• _Problem to solve_: Going through the listing below, tally the lines that contain the word "agent" and give only that figure.

+++++

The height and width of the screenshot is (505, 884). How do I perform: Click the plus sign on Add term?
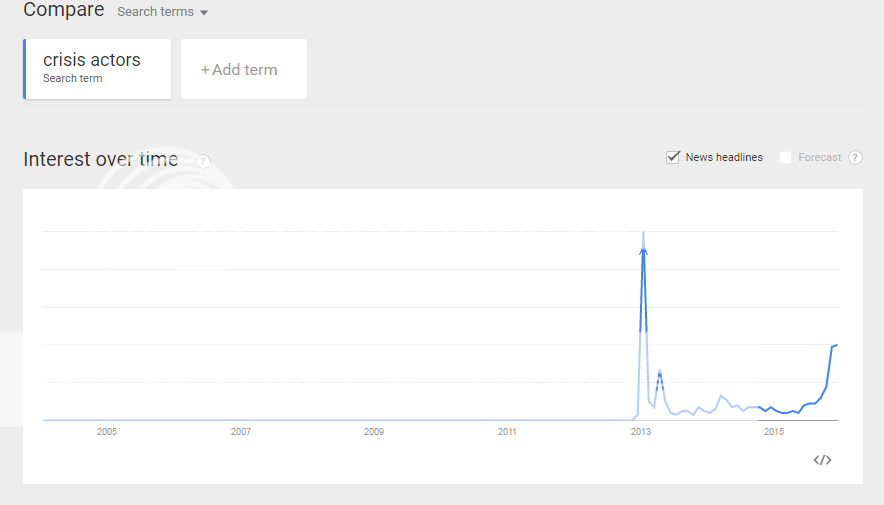click(x=205, y=70)
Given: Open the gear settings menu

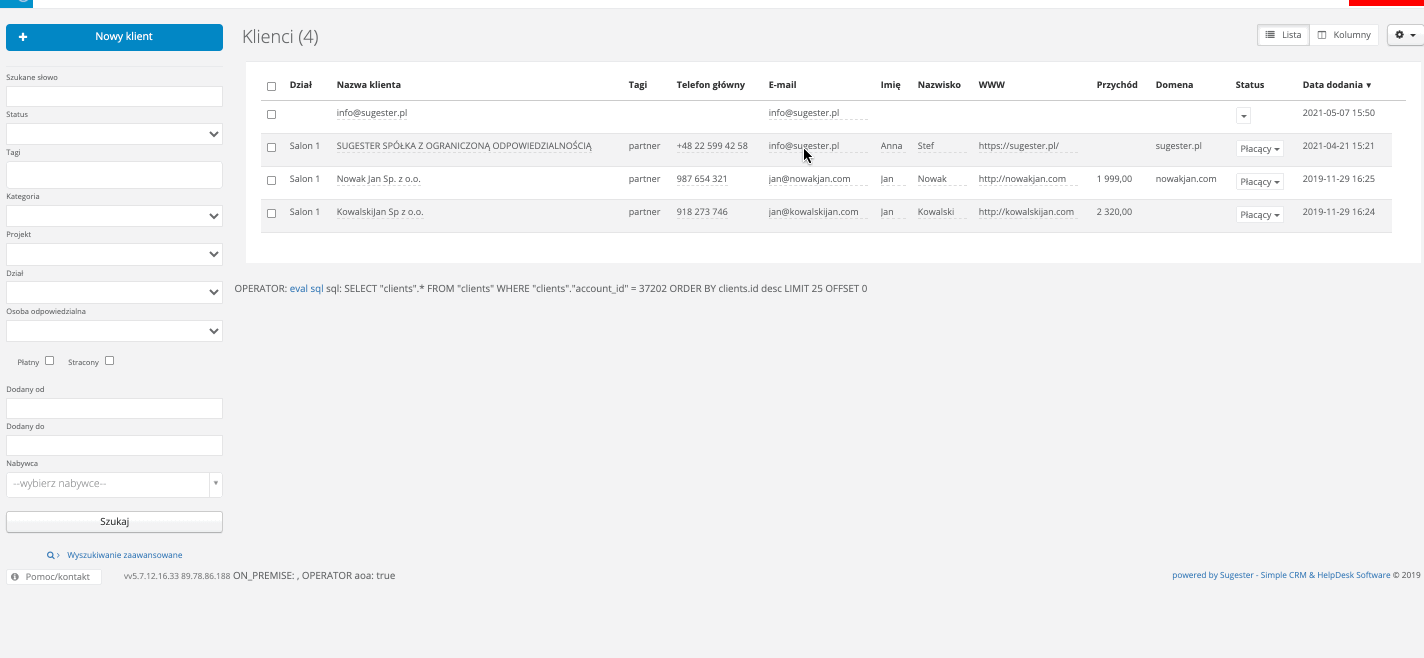Looking at the screenshot, I should tap(1404, 35).
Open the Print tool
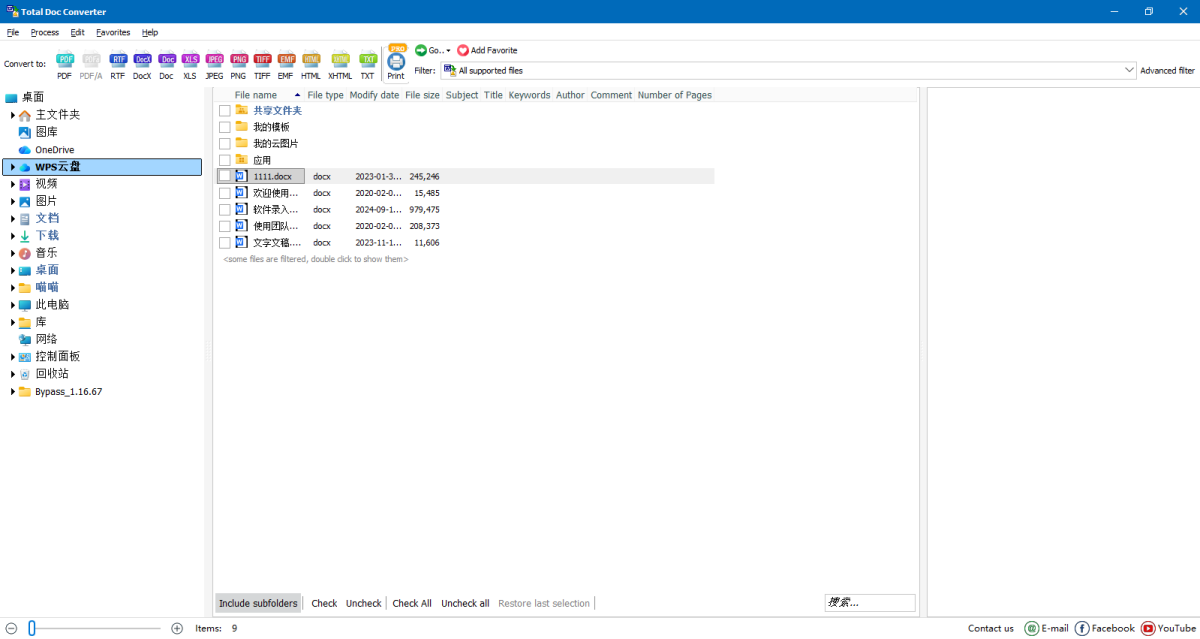Viewport: 1200px width, 639px height. coord(396,62)
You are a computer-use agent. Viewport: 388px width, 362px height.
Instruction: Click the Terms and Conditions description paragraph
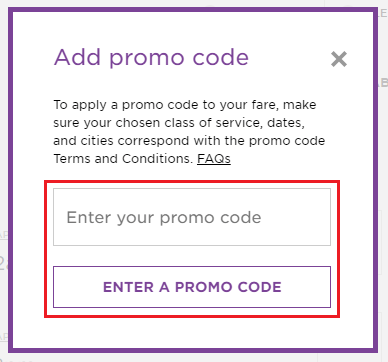tap(189, 132)
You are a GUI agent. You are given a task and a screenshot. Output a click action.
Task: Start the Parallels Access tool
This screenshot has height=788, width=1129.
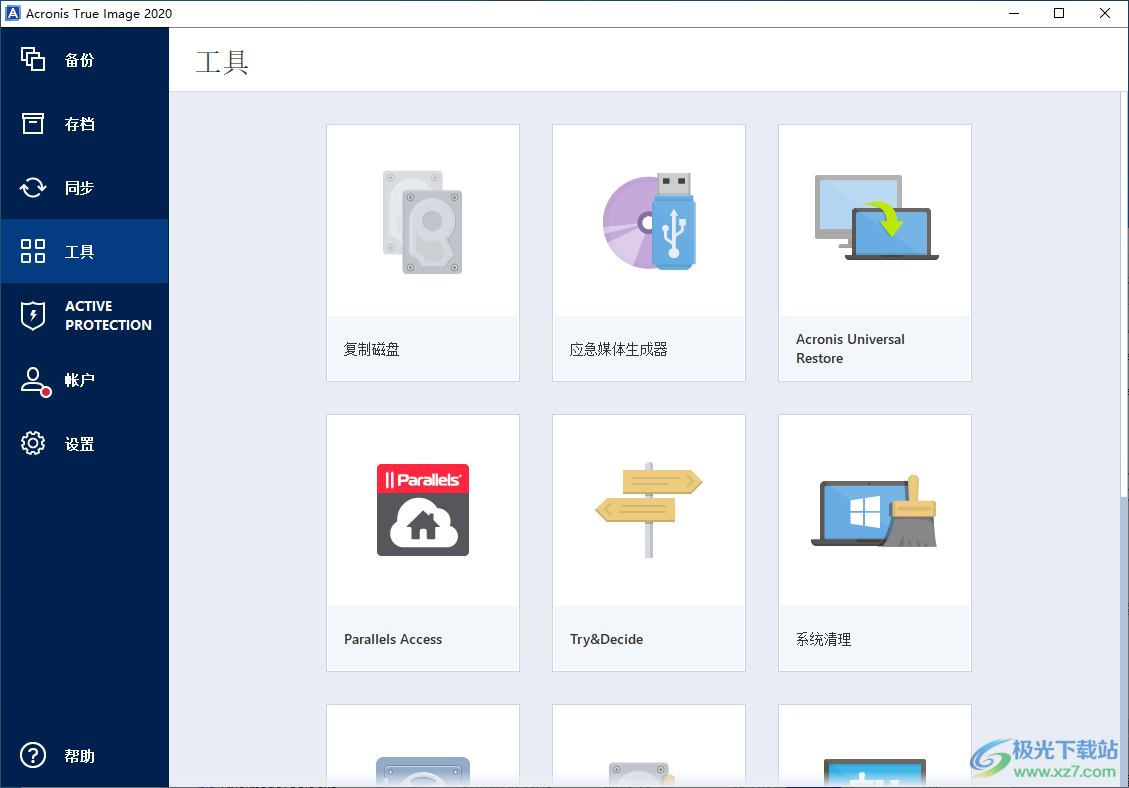pos(422,540)
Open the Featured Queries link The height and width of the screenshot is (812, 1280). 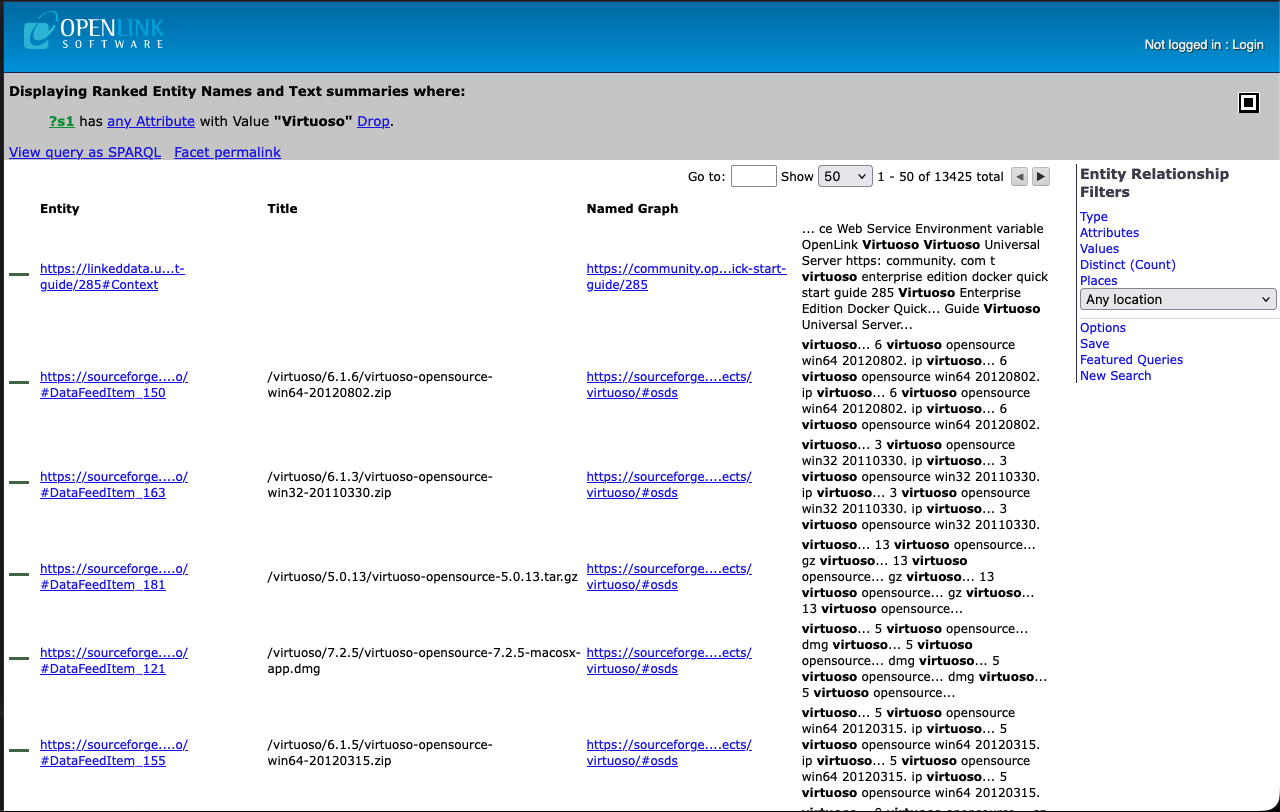pyautogui.click(x=1131, y=359)
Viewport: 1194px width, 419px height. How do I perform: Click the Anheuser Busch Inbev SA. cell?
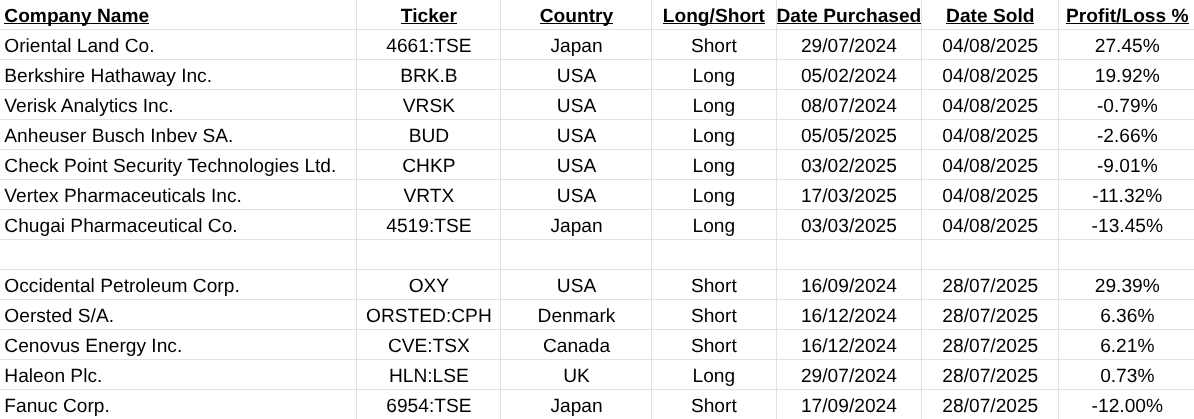pos(119,136)
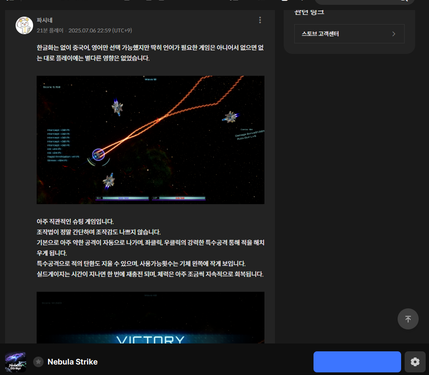Open the orange laser gameplay screenshot
The image size is (429, 375).
pos(150,140)
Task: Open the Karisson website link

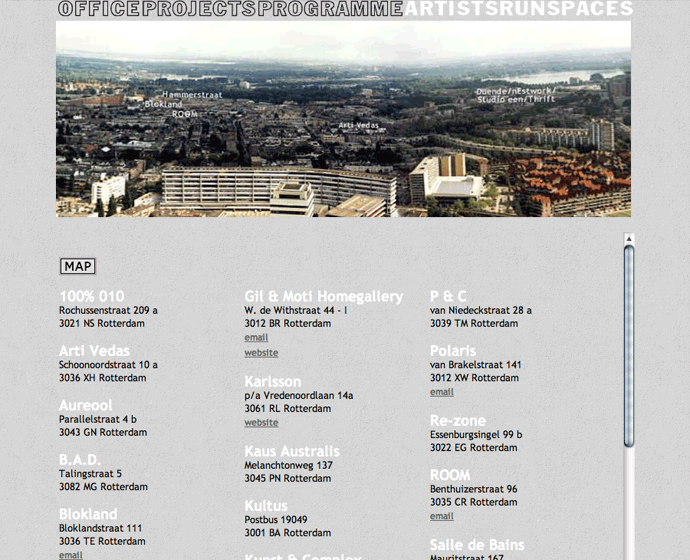Action: click(261, 423)
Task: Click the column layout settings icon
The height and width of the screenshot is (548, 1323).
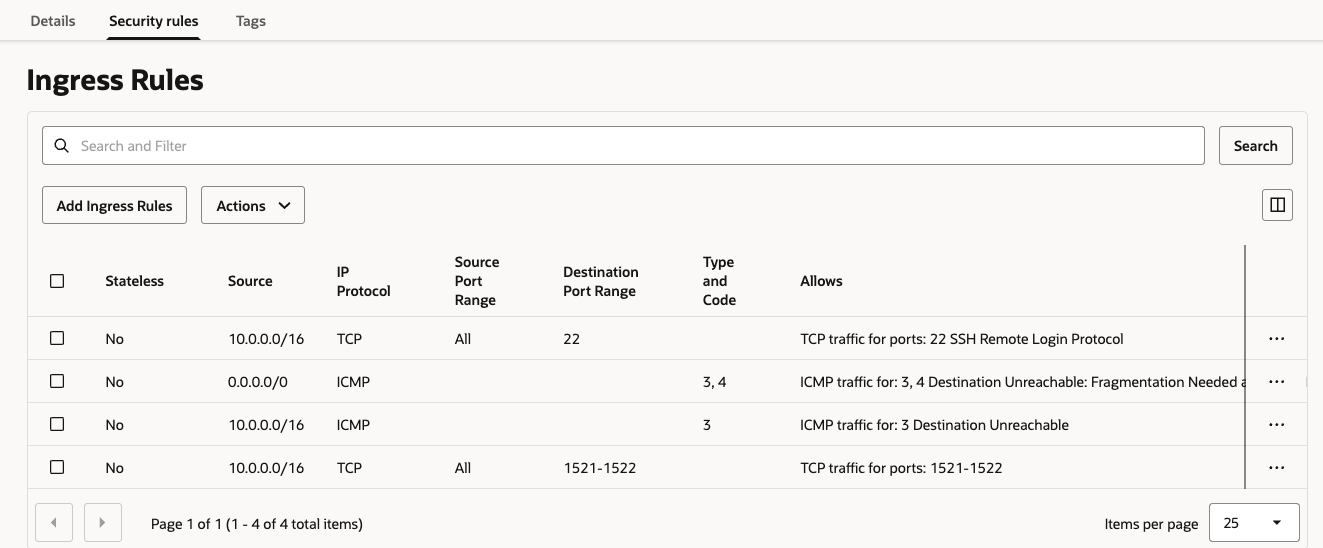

+++++

• _The completed task_: 2